• **DATA TO EXAMINE**:
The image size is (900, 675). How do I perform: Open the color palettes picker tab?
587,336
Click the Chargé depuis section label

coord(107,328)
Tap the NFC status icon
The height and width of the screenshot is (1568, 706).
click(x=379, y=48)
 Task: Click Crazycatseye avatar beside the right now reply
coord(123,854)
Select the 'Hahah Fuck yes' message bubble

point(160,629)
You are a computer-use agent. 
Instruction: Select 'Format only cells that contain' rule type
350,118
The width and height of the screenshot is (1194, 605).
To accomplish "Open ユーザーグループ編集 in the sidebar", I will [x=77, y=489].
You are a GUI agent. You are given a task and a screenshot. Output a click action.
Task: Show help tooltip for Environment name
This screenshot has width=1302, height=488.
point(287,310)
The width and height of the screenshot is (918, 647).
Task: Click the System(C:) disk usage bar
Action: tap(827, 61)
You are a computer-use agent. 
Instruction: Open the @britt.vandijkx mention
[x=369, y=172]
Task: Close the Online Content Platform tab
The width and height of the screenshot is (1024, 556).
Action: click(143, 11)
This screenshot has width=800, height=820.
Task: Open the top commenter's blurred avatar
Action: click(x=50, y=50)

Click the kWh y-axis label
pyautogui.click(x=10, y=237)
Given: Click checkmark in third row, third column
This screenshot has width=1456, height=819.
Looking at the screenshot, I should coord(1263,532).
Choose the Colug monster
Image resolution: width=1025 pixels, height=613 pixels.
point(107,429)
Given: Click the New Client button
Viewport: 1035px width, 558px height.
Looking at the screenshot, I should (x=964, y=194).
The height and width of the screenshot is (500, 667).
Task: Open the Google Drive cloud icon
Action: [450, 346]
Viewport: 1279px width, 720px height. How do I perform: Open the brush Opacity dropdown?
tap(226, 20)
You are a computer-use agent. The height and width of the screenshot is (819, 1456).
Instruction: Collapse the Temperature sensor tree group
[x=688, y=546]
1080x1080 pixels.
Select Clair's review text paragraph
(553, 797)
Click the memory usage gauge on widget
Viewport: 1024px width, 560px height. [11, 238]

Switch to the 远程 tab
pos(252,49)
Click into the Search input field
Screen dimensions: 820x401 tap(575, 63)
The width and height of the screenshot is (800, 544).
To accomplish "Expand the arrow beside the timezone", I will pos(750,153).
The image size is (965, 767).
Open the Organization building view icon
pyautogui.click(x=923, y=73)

• **YOUR INSTRUCTIONS**: Print the data in full, with each line exactly as given.

• **RESULT FOR THIS EXERCISE**:
The image size is (900, 675). How do I perform: Open the color palettes picker tab?
587,336
Click the Chargé depuis section label

coord(107,328)
Tap the NFC status icon
The height and width of the screenshot is (1568, 706).
click(x=379, y=48)
 Task: Click Crazycatseye avatar beside the right now reply
coord(123,854)
Select the 'Hahah Fuck yes' message bubble

point(160,629)
You are a computer-use agent. 
Instruction: Select 'Format only cells that contain' rule type
350,118
The width and height of the screenshot is (1194, 605).
To accomplish "Open ユーザーグループ編集 in the sidebar", I will [x=77, y=489].
You are a GUI agent. You are given a task and a screenshot. Output a click action.
Task: Show help tooltip for Environment name
This screenshot has width=1302, height=488.
point(287,310)
The width and height of the screenshot is (918, 647).
Task: Click the System(C:) disk usage bar
Action: tap(827, 61)
You are a computer-use agent. 
Instruction: Open the @britt.vandijkx mention
[x=369, y=172]
Task: Close the Online Content Platform tab
The width and height of the screenshot is (1024, 556).
Action: click(143, 11)
This screenshot has width=800, height=820.
Task: Open the top commenter's blurred avatar
Action: click(x=50, y=50)

Click the kWh y-axis label
pyautogui.click(x=10, y=237)
Given: Click checkmark in third row, third column
This screenshot has width=1456, height=819.
Looking at the screenshot, I should coord(1263,532).
Choose the Colug monster
Image resolution: width=1025 pixels, height=613 pixels.
point(107,429)
Given: Click the New Client button
Viewport: 1035px width, 558px height.
Looking at the screenshot, I should (x=964, y=194).
The height and width of the screenshot is (500, 667).
Task: Open the Google Drive cloud icon
Action: [450, 346]
Viewport: 1279px width, 720px height. How do I perform: Open the brush Opacity dropdown?
tap(226, 20)
You are a computer-use agent. The height and width of the screenshot is (819, 1456).
Instruction: Collapse the Temperature sensor tree group
[x=688, y=546]
1080x1080 pixels.
Select Clair's review text paragraph
(553, 797)
Click the memory usage gauge on widget
Viewport: 1024px width, 560px height. [11, 238]

Switch to the 远程 tab
pos(252,49)
Click into the Search input field
Screen dimensions: 820x401 tap(575, 63)
The width and height of the screenshot is (800, 544).
To accomplish "Expand the arrow beside the timezone", I will pos(750,153).
The image size is (965, 767).
Open the Organization building view icon
pyautogui.click(x=923, y=73)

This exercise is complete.